On the other hand, it’s disappointing that the current provincial administration is talking up the prospect of getting more hand-outs from Ottawa rather than bringing its spending in line with its revenues.
“The Fiscal Stabilization Program, introduced in 1967, compensates provinces if their revenues fall substantially from one year to the next due to changes in economic circumstances. … A province is eligible for stabilization payments if economic conditions cause its revenues to decline in excess of five per cent in one year. The maximum amount payable is $60 per resident.”
Unless the federal government changes the maximum payable, we are talking about a mere $31 or $32 million for Newfoundland and Labrador.
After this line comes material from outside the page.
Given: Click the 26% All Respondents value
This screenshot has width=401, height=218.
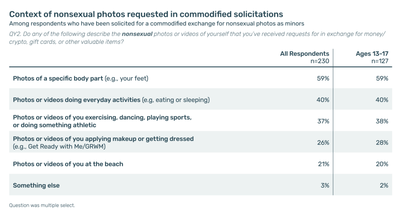Looking at the screenshot, I should tap(323, 142).
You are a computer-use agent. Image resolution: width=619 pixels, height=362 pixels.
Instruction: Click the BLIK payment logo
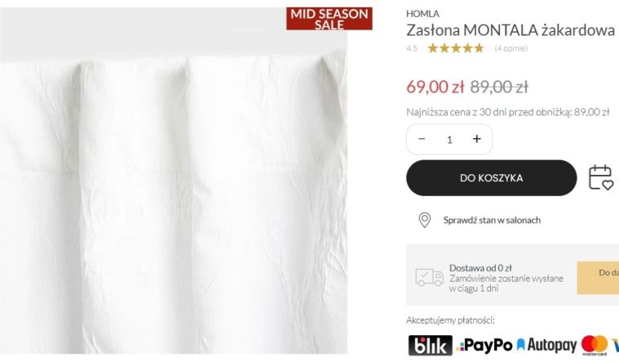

The legal authority for the Fiscal Stabilization Program is in the Federal-Provincial Fiscal Arrangements Act. The amount of money a province can receive comes from a formula in the Act that compares one year’s provincial revenue with that of the year before. The formula distinguishes between resource revenue and non-resource revenue.
The Act sets a limit on the maximum amount available to a provincial government. The limit is $60 per person in the province according to the most recent sentence. If the formula gives a larger amount than the $60 per capita, a provincial government can receive the full amount. Anything beyond the $60 per person maximum would be considered a loan.
A Quebec government summary says that no “province received benefits under this program until 1981-1982, when British Columbia received benefits. Québec qualified for a payment twice in the early 1990s. However, since the “minimum 5% decline” threshold was restored in 1995-1996 (after having been abandoned in 1972), no province has received compensation.”